Without that awareness, many of us fall into familiar traps.
Some people believe emotions excuse behavior:
“I was so angry I could not help myself.”
Others avoid emotions altogether, treating vulnerability as weakness. They approach life with a “stuff it down—don’t let it out” mentality. But suppression extracts a cost, often a steep one.
Still others blame others for their emotional reactions:
“You made me feel this way.”
In each case, emotions become something happening to us rather than energy moving through us.
Viewing emotions as energy offers another path. We can:
Allow emotions to move through us without becoming captive to them
Ride out difficult emotions without suppressing or exploding
Harness emotional energy thoughtfully rather than reflexively
Recover more intentionally after emotional highs and lows
Recently, we toured homes for sale along the Catawba River near Charlotte. One house especially captivated us. The neighborhood was peaceful—tree-lined streets, quiet water, beautiful homes tucked along the riverbank.
The house itself sat thirty-six feet above the river.
Yet when we stepped inside, the devastation was shocking.
In September 2024, Hurricane Helene unleashed torrential rains across North Carolina. Reservoirs feeding this branch of the Catawba swelled beyond capacity. Rather than gradually releasing water downstream, the dams were opened in a massive emergency release when failure became imminent. The resulting floodwaters surged through the river basin with catastrophic force.
Even this elevated home had been overtaken.
Standing inside that damaged house, I could not help thinking about emotion.
Water held behind a dam becomes enormously powerful when finally released. Emotions work much the same way.
Many of us hold feelings in for years—grief, anger, fear, disappointment, resentment—until eventually the pressure becomes too great. Then the emotional flood comes all at once, often in ways that damage ourselves and others.
But there are other possibilities.
We can allow emotional energy to move through us as it arises rather than storing it indefinitely. We can also channel that energy into something constructive.
We can:
* Process emotion through writing, poetry, journaling, or art
* Move emotional energy physically through running, dancing, hiking, or exercise
* Transform emotional energy into productive action
* Address root causes by having difficult conversations, setting boundaries, or confronting injustice
Energy does not disappear. It moves. The question is whether we move with it consciously.
Treating Emotion as EnergyWhat if, instead of managing emotion, we learned to honor it?
What if we paused long enough to notice the emotional charge moving through us and chose consciously what to do with it?
We might let it pass through us without resistance. We might channel it into creativity, movement, truth-telling, or change.
Either way, we shift from reaction to reflection, from suppression to flow.
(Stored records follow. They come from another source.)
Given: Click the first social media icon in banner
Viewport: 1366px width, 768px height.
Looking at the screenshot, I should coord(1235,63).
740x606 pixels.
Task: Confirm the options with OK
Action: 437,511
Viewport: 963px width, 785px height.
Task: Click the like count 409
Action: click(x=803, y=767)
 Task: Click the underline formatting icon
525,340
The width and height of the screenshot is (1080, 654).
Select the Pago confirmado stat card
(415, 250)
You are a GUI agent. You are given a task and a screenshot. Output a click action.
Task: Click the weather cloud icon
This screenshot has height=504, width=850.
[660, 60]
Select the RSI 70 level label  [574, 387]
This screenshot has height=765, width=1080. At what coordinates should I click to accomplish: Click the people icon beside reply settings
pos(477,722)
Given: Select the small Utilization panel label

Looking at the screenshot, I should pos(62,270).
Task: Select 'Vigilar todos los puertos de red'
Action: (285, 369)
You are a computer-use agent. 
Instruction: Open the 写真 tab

The idea of emotion as energy resonates deeply with me because, like many women, I was taught to manage my emotions rather than trust them.
Do not be too loud.
Do not be too angry.
Do not cry in front of others.
Do not be too much.
Managing emotions often becomes an attempt to control, tame, or diminish them. But perhaps emotions were never meant to be tightly managed at all.
Perhaps they were meant to move like rivers—sometimes calm, sometimes fierce, sometimes overflowing their banks—but always flowing toward something larger.
When we stop fearing emotion, we stop fearing ourselves.